You signed in with another tab or window. Reload to refresh your session.You signed out in another tab or window. Reload to refresh your session.You switched accounts on another tab or window. Reload to refresh your session.Dismiss alert
I am trying to replicate your results using CHEUI, but I'm encountering issues with nanopolish during the preprocessing steps.
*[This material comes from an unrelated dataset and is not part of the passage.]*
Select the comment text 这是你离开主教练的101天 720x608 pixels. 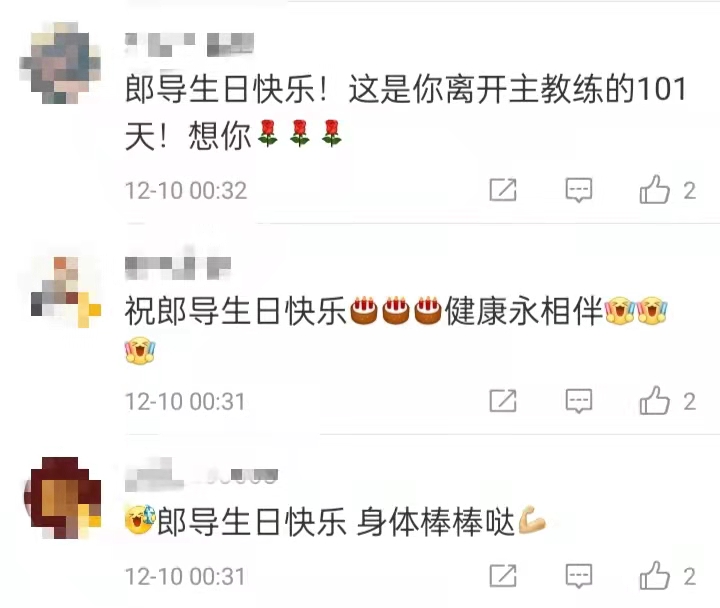(406, 112)
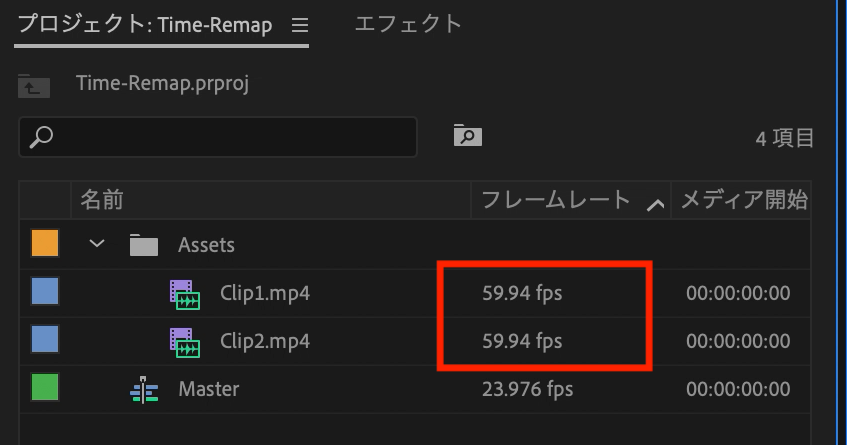The image size is (847, 445).
Task: Click the Clip2.mp4 video clip icon
Action: point(185,342)
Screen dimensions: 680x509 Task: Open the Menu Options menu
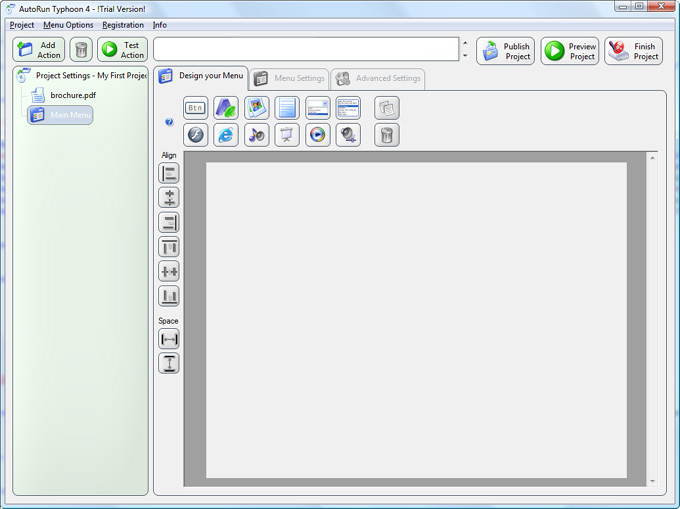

When generating the index, I receive the following error (example for one sample):
[readdb] indexing ${WORKDIR}/fast5/HeLa_all_fast5_M11A_KO/data/xc17/pm1122/SRA/HeLa/fast5s/all_fast5_M11A_KO/
[readdb] num reads: 1260168, num reads with path to fast5: 630084
fast5 files could not be located for 630084 reads
If I then run nanopolish eventalign, the output file is empty. Do you know what might be causing this issue? I'm unsure whether it’s related to the downloaded samples or an error in my code. Below, I’ve included the code I used, in case it helps identify any potential problems. Thank you very much for your help!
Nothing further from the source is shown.